If an old-time game warden could come back and see this advertisement, he would prepare to arrest every deer hunter in Jackson County. Nobody could convince him that it was now legal to bait the animals.
For many years into the 1950’s, a whitetail deer was rarely seen in this area. The breeding stock had been decimated by various parasites, disease, and almost finished off by a long term epidemic of screwflies. Most of the surviving animals stayed hidden in the remote river swamps, and were hunted by packs of deer hounds. However, even these “swamp-deer” were so few in number that the hunters would have probably helped the wardens jail anyone taking deer over bait! Everyone knew that passenger pigeons had become extinct, and they wondered if the whitetails were headed in the same direction.

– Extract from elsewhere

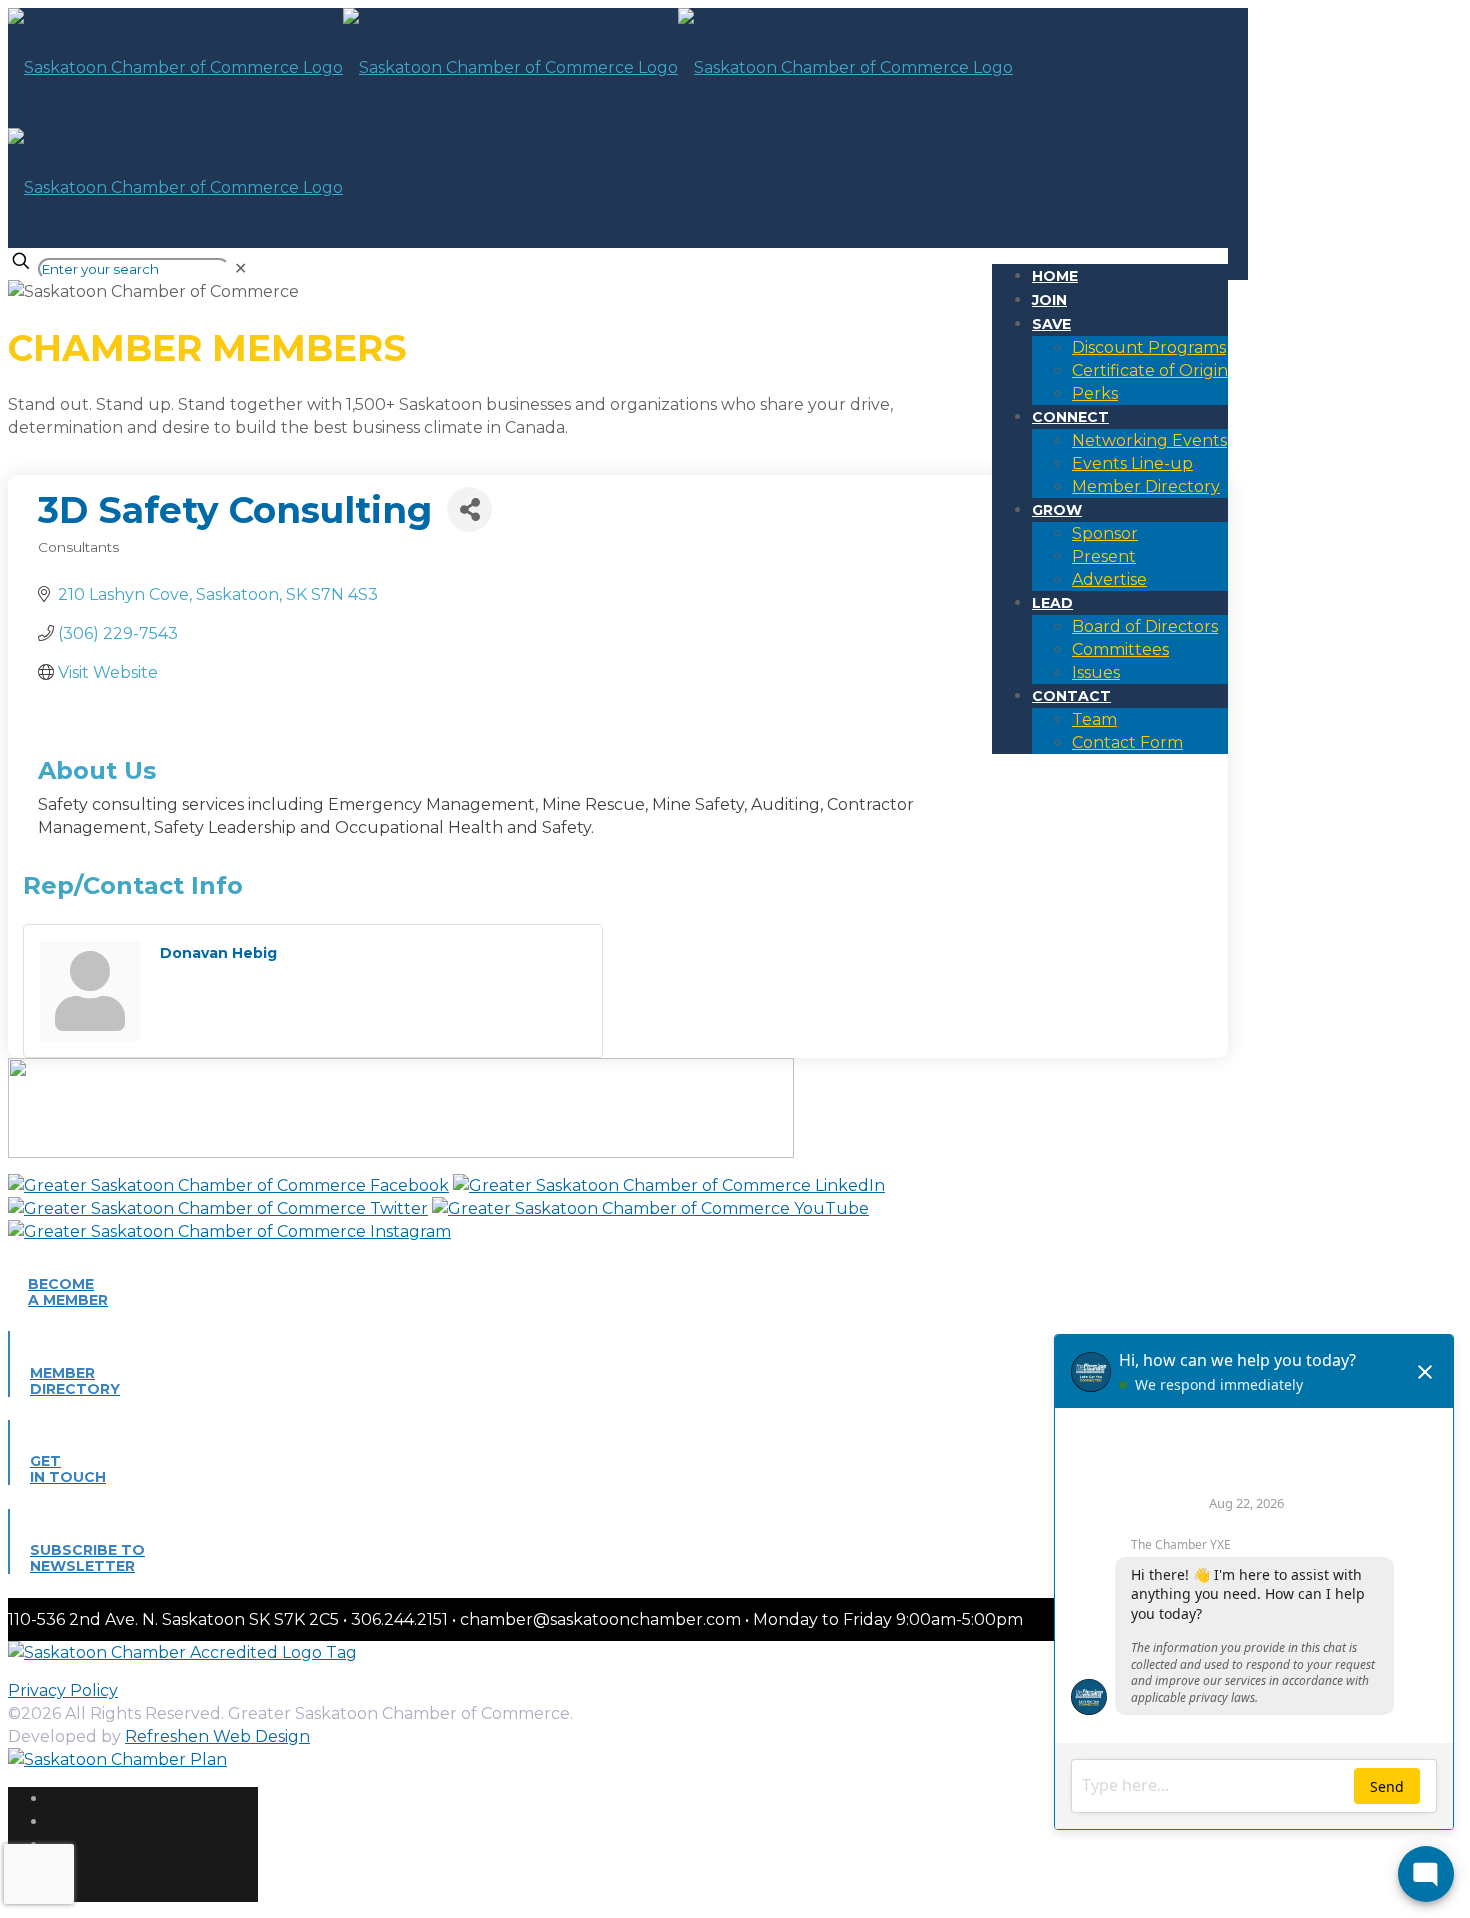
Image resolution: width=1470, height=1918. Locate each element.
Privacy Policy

Now we may as well admit that, up to this time, the occupation of “scientist” was not considered to affect the activities of everyday life in Jackson County. They kept to their own arcane world. Practical results of many long-term experiments were difficult to identify. This was about to see a dramatic change!
In the early 1950’s, residents around the county began noticing numbers of small planes. Most were piper cubs, flying in wide, slow circles. Inquiries revealed that these operations were a result of research science in action. Male screwflies, sterilized by radiation, were being released from the aircraft. A scientist had determined that the female fly mated only once. Coupled with the short life span of the insects, both would die before the next breeding cycle….At least, this was the theory from the secret world of the unidentified scientist…..
Back on the grounds of the cattlemen, farmers, and hunters in Jackson County this news was the topic of every conversation. There were legions of skeptics and various jokes. Not all, however. Some said that nothing else had worked, so “give it a chance, as crazy as it sounds.”
As they say, the rest is history. As time passed, it became evident that the screwflies were disappearing. Not only locally, but throughout the south, the scourge had been lifted. Cattlemen no longer had to locate and treat a newborn calf within a day or two after birth to save them. The fawns could now survive, and the deer herds began to recover. Their numbers were so small that it required almost a half-century to reach our present proximity to overpopulation.
A milestone was established. For the first time, the average citizen of Jackson County gained a respect and appreciation for the practical application of science! As we deal with current problems such as conserving the future quality of our water supply, this lesson should not be forgotten.